ASSIGNMENT
Apart from the pictures, every line below is to be set down exactly.

== ENTRIES PROVIDED

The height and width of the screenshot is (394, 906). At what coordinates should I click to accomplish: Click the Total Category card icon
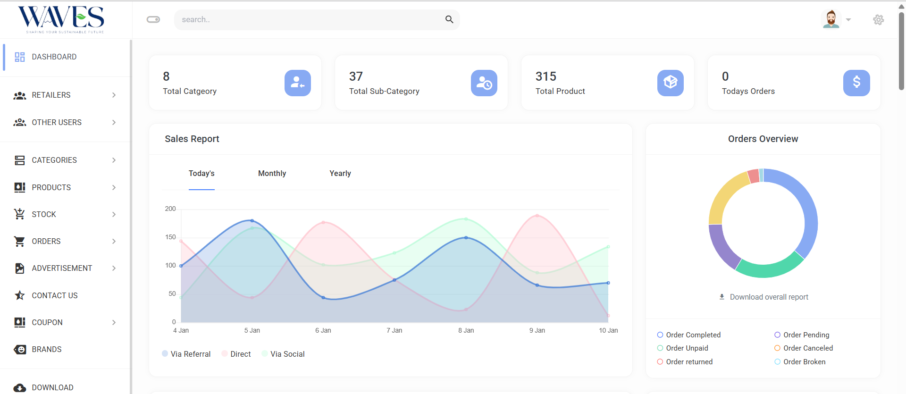coord(297,83)
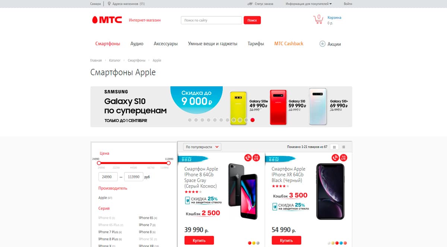Image resolution: width=447 pixels, height=247 pixels.
Task: Focus the site search field
Action: [212, 20]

====

OUTPUT OF THE EXERCISE
The height and width of the screenshot is (394, 906). At what coordinates should I click to accomplish: Click the Total Category card icon
coord(297,83)
Image resolution: width=447 pixels, height=247 pixels.
Task: Focus the site search field
Action: [212, 20]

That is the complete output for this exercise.